Required action: According to the electricity glossary below, how does a fuse stop electricity from flowing when the current gets too strong? Answer in one to three sentences.

[[ Page extract open ]]

The production of chemical energy by passing an electric current through a liquid called an electrolyte.

Electromagnet

A coil of wire wrapped around a soft iron core that is magnetized when electric current flows through it.

Electron

A negatively charged particle that rotates around the nucleus of an atom.

Energy

The ability to do work and produce power. Two types of energy are kinetic and potential energy.

Energy source

The primary source providing the power be converted to electricity through chemical, mechanical, or other means. Common energy sources include coal, petroleum, gas, water, uranium, wind, sunlight, geothermal, etc.

Fossil fuel

Any naturally occurring fuel (formed in the earth from plant or animal remains), such as petroleum, coal and natural gas.

Fuel

Any substance that can be burned to produce heat or materials that can be fissioned in a chain reaction to produce heat.

Fuel cell

A device that combines a fuel, such as hydrogen gas, with oxygen to produce electricity, water and heat.

Fuse

A safety device with a metal wire or strip that melts when the current gets too strong and cuts off the flow of electricity.

Generator

A machine that produces electric current by spinning a magnet inside a coil of wire.

Geothermal energy

The heat energy that is naturally stored below the earth’s surface.

Ground

A connection from an electrical circuit to the earth. Electricity is always looking for the easiest path to the ground.

Grid

The power network for electricity. This includes high-voltage transmission lines and substations.

Hydroelectricity

The conversion of energy produced from running water into electricity.

Insulator

An object or material that does not allow electricity to pass through. Common examples of good insulators are dry air, glass, plastic and rubber.

Kilowatt (kW)

A unit for measuring electrical energy. 1,000 watts = 1 kW

Kilowatt Hour (kWh)

The use of 1,000 watts of electricity for one full hour.

1 kWh = ten 100 watt bulbs all burning at the same time for one hour.

10 bulbs x 100 watts each x 1 hour = 1 kWh

Kinetic energy

The conversion of potential energy into motion.

Lightning

A flash of light produced by the static electrical discharge between two clouds or between a cloud and the earth.

Load

The power output of a generator or power plant.

[[ Page extract closed ]]
[[ Dataset open ]]

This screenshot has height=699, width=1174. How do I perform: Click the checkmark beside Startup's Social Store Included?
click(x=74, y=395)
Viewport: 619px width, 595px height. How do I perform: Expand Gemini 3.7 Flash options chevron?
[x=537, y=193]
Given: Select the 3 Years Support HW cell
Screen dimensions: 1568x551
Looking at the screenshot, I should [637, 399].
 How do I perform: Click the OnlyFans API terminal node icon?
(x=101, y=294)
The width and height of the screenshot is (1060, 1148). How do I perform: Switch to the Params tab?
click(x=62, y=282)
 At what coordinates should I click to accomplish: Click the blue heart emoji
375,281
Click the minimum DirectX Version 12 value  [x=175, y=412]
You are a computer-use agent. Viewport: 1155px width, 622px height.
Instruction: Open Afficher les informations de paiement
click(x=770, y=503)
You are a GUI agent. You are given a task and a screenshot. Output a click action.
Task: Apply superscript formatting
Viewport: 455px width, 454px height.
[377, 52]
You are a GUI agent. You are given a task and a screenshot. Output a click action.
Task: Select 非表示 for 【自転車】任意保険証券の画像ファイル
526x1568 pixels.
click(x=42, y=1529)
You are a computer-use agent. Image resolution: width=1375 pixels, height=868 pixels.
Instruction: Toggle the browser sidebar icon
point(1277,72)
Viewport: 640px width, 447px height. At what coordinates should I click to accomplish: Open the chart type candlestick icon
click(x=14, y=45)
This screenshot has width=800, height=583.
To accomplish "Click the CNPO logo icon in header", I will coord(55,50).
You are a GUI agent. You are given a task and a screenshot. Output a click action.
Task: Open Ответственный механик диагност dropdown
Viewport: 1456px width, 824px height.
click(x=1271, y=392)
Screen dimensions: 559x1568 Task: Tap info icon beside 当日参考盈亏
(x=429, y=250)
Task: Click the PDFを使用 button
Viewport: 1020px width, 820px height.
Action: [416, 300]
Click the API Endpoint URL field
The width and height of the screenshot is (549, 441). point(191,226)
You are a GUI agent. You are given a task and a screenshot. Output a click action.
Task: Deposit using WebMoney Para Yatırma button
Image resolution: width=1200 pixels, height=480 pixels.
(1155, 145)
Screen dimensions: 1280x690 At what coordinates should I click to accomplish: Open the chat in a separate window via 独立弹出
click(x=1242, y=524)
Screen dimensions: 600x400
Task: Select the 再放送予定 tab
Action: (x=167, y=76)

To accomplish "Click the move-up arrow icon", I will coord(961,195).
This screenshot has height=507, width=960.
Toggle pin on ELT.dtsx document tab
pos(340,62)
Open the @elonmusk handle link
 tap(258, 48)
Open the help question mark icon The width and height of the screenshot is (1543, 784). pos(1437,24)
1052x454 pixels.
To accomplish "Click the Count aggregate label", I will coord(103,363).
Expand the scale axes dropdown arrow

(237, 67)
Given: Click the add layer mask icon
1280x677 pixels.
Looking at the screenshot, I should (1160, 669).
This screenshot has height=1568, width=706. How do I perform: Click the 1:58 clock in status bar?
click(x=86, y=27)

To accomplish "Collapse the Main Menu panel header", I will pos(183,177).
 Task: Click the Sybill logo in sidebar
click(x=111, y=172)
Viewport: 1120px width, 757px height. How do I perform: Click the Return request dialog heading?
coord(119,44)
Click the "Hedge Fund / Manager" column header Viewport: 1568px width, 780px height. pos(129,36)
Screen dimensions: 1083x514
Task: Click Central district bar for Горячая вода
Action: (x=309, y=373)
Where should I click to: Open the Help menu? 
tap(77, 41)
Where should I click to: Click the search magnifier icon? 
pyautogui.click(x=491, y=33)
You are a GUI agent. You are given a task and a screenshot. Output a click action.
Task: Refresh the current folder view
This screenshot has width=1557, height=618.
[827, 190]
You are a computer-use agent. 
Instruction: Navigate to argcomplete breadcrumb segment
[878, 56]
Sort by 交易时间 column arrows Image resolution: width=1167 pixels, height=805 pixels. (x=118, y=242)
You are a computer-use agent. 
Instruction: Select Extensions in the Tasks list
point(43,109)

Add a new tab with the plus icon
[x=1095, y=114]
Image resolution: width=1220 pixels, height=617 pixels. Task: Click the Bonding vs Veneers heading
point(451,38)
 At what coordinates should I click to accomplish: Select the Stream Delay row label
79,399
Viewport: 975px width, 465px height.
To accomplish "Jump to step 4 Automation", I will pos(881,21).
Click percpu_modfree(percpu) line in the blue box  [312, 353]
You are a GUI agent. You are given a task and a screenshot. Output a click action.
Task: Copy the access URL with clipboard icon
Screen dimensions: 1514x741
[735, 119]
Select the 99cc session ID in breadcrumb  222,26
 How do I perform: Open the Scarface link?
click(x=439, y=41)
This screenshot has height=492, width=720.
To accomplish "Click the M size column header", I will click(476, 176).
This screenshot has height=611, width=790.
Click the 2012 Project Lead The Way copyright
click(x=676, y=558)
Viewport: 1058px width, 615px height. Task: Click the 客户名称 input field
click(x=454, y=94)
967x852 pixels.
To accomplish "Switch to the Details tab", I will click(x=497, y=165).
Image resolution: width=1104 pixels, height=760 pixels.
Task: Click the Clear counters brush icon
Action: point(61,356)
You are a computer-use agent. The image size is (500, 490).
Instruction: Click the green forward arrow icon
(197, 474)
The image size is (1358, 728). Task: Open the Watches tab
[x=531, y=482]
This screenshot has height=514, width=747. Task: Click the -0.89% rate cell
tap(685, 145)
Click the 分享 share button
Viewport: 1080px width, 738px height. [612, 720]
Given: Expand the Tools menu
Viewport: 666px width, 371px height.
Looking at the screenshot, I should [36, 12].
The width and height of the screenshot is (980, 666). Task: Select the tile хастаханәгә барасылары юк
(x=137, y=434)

[[ Dataset closed ]]

Response area: A fuse contains a metal wire or strip that melts when the current gets too strong. The melting cuts off the flow of electricity.